Work instruction
From the line containing "This screenshot has height=1080, width=1920." through the last line of the records below, each line is to be repeated exactly; pictures are to be omitted.

[Saved entries]
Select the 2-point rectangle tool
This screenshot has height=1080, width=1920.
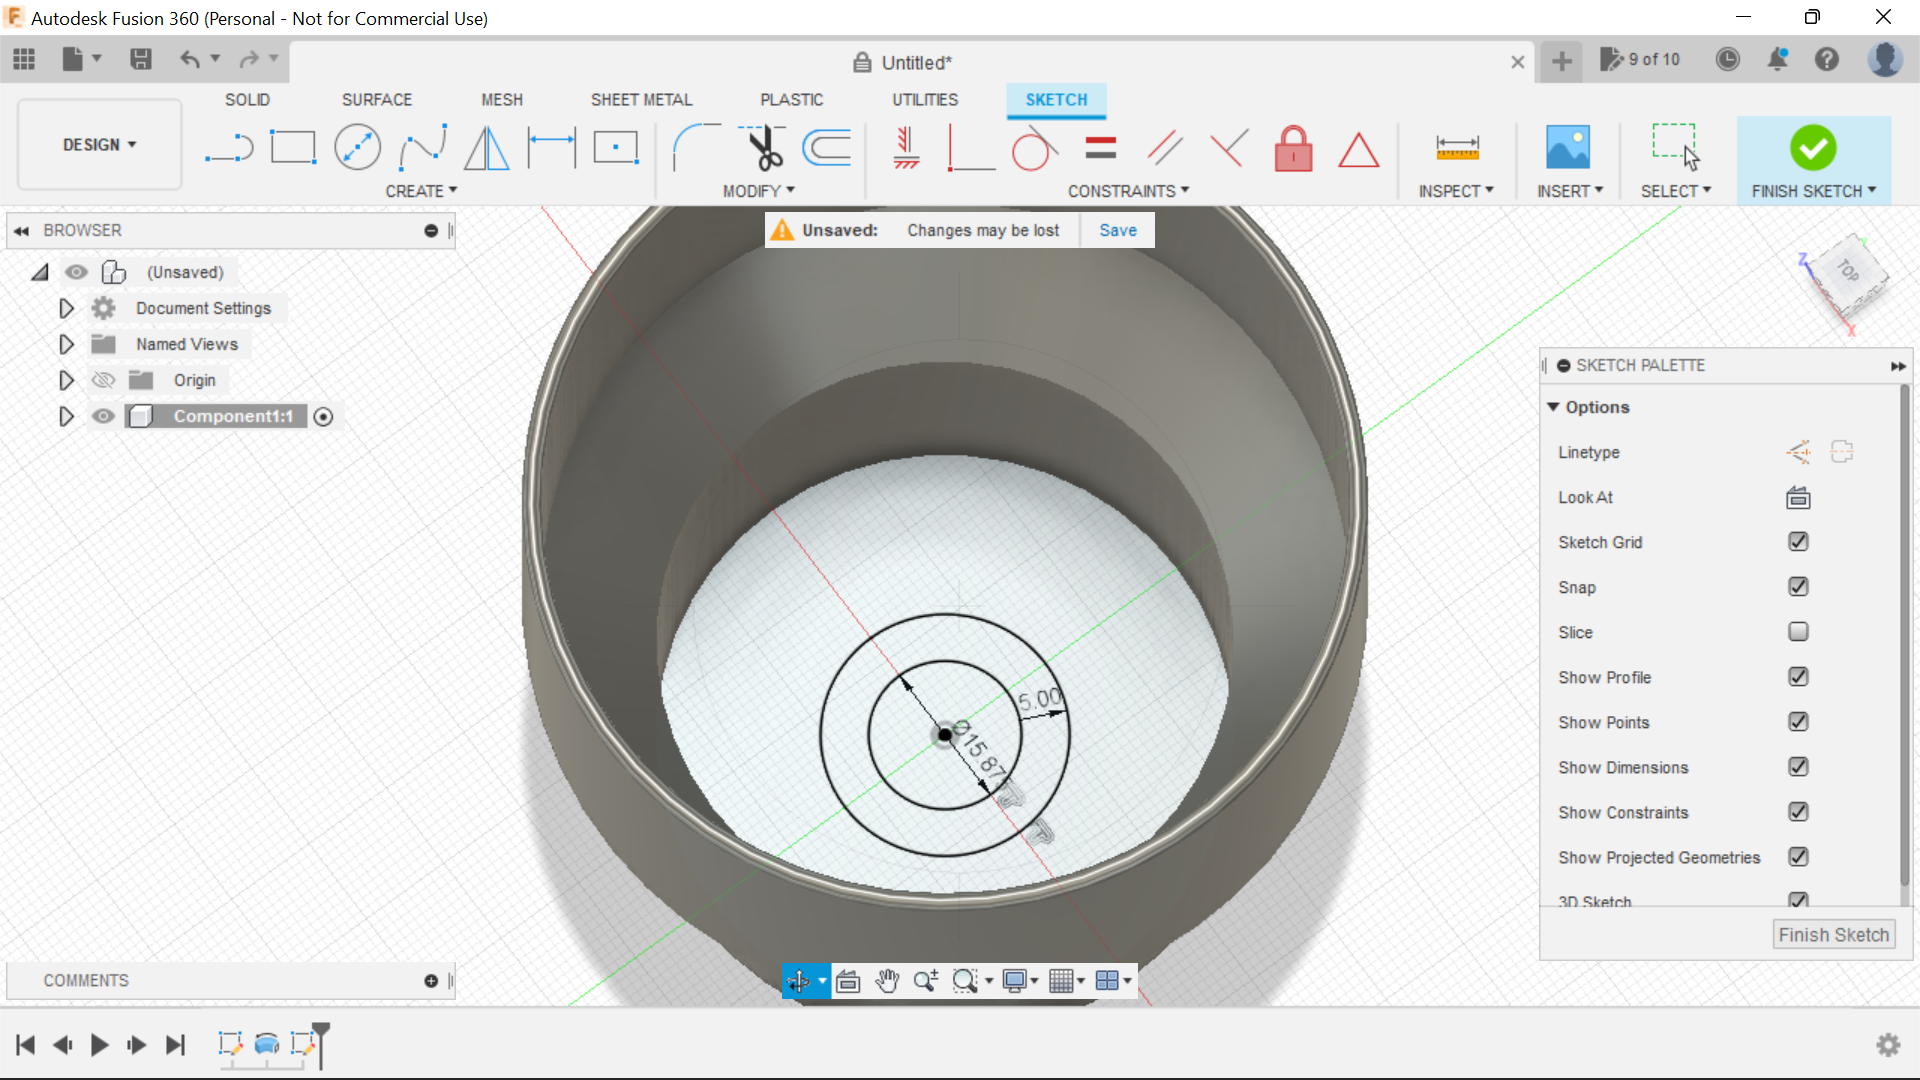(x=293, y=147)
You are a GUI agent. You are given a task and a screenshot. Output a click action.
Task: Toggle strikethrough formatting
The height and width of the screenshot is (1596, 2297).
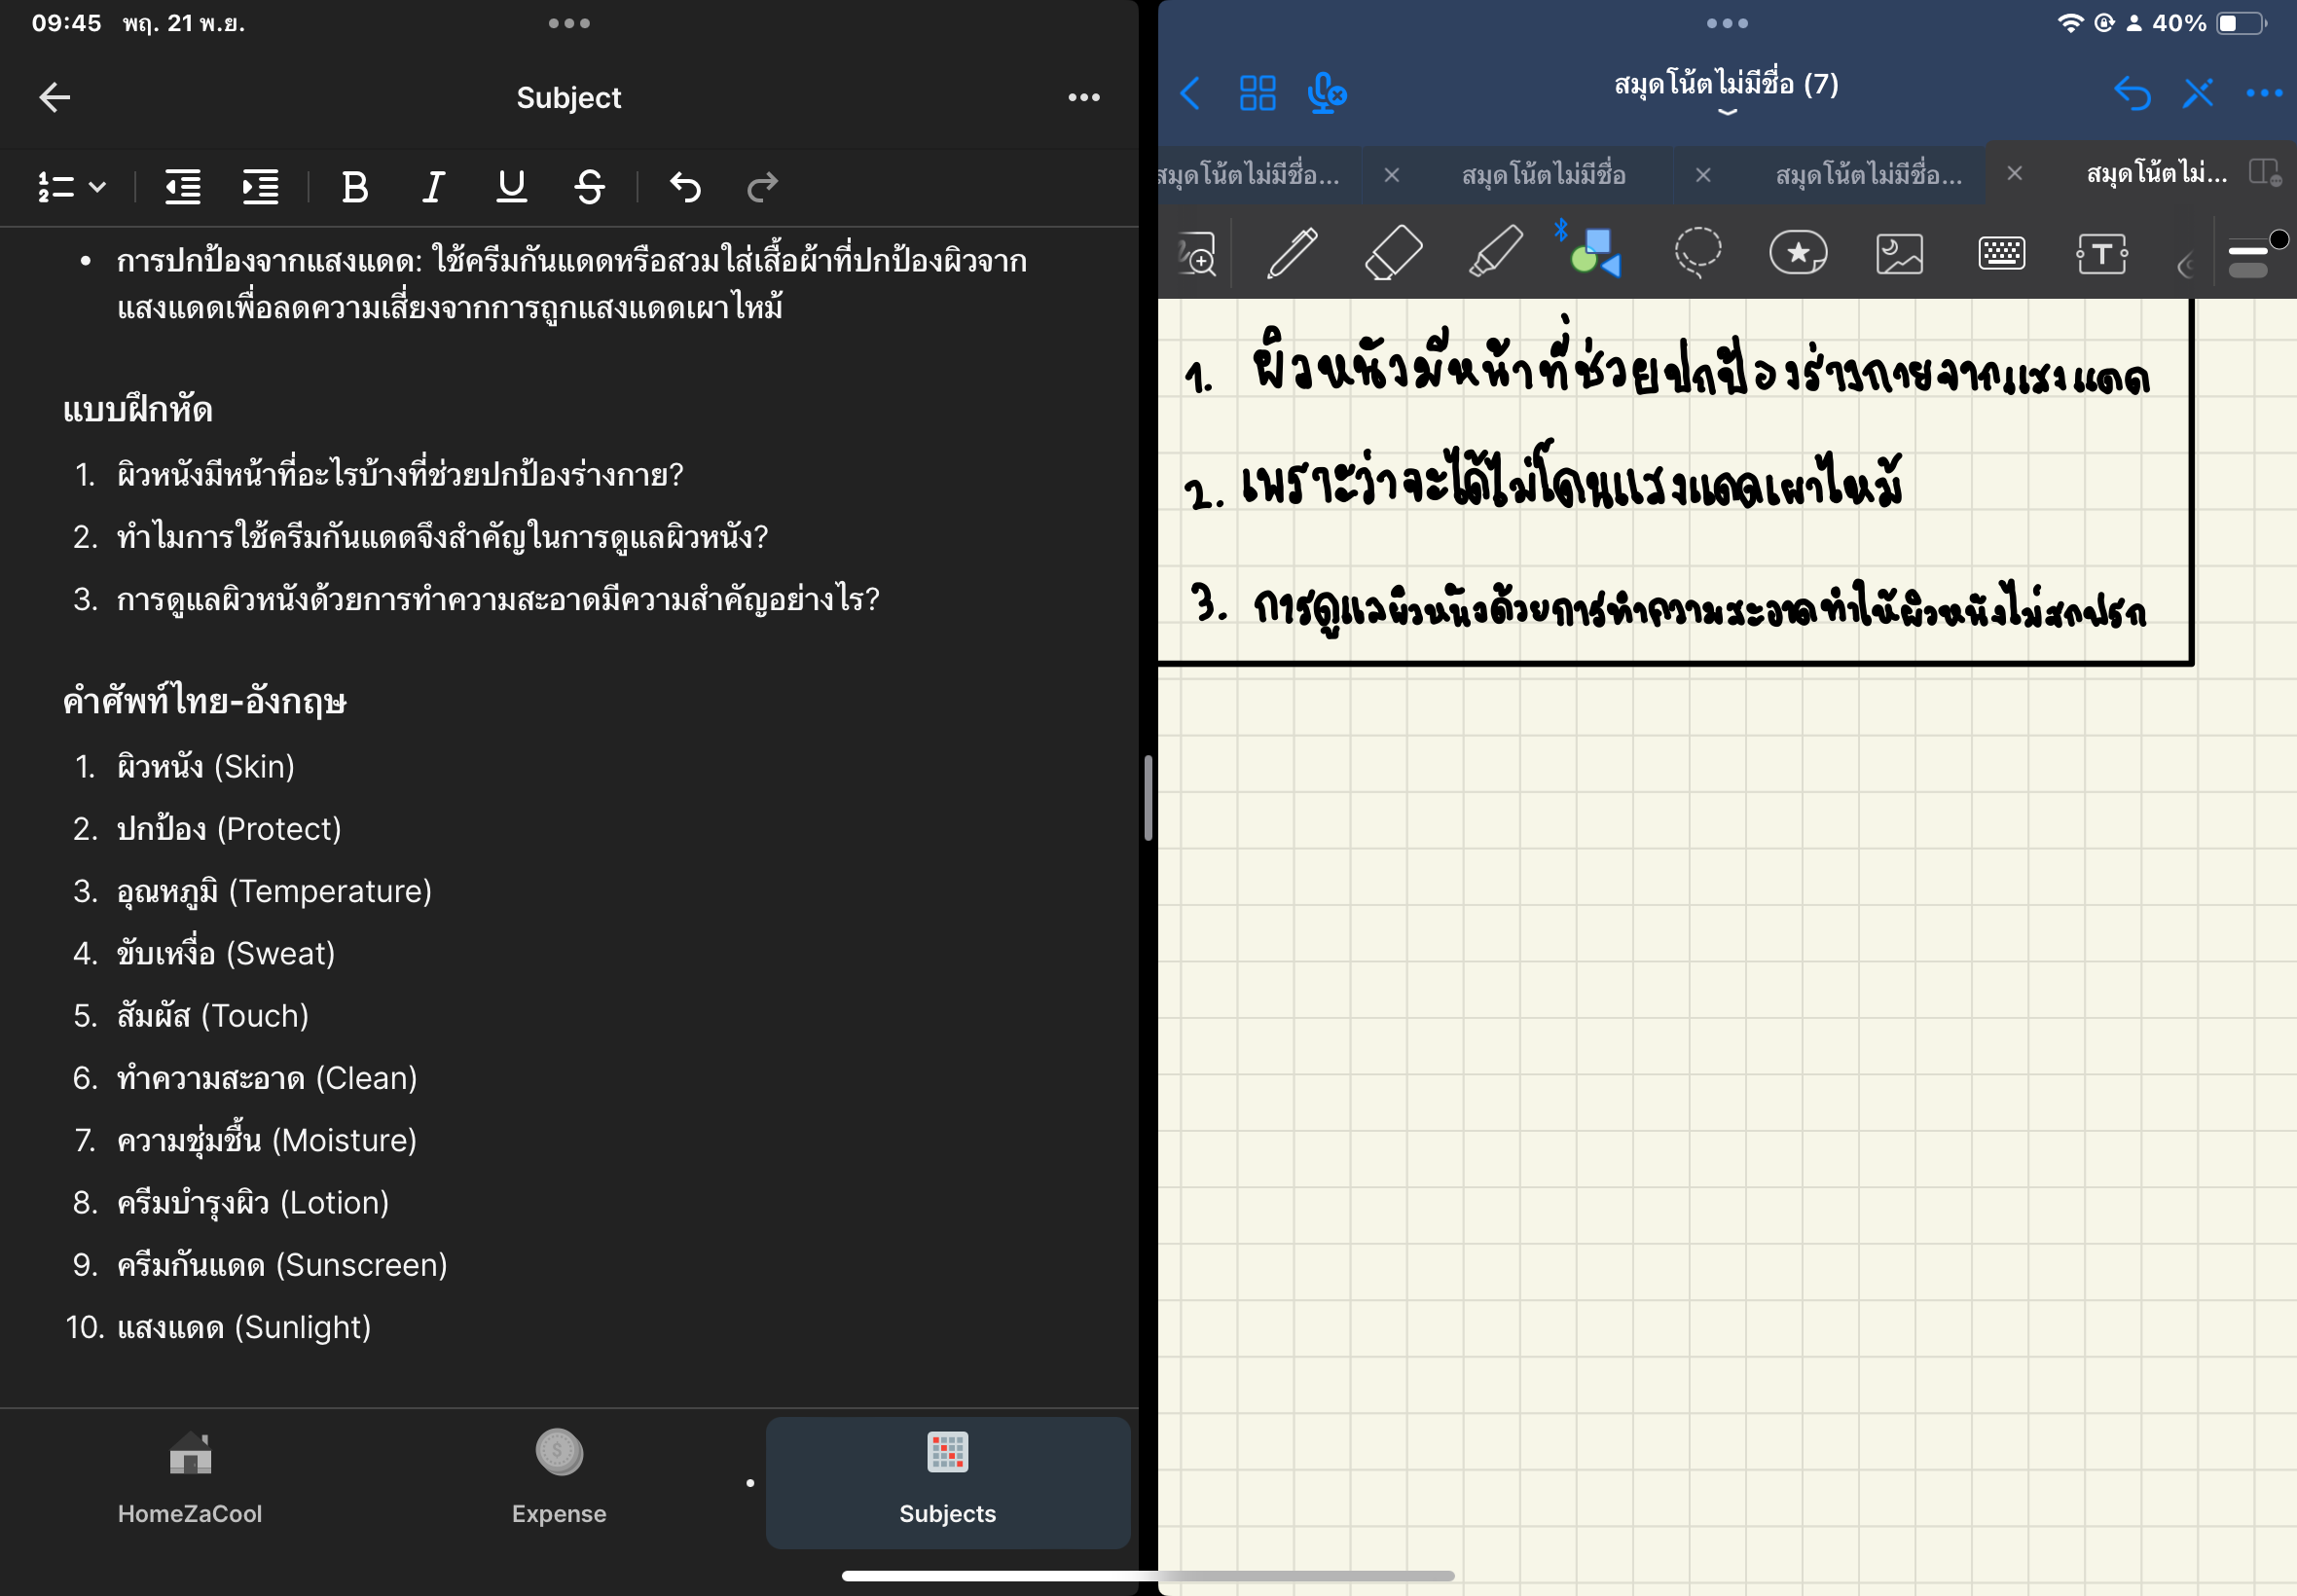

Task solution
This screenshot has height=1080, width=1920.
(x=293, y=147)
You are a GUI agent. You are given a task and a screenshot. Output a click action.
Task: Toggle strikethrough formatting
The height and width of the screenshot is (1596, 2297).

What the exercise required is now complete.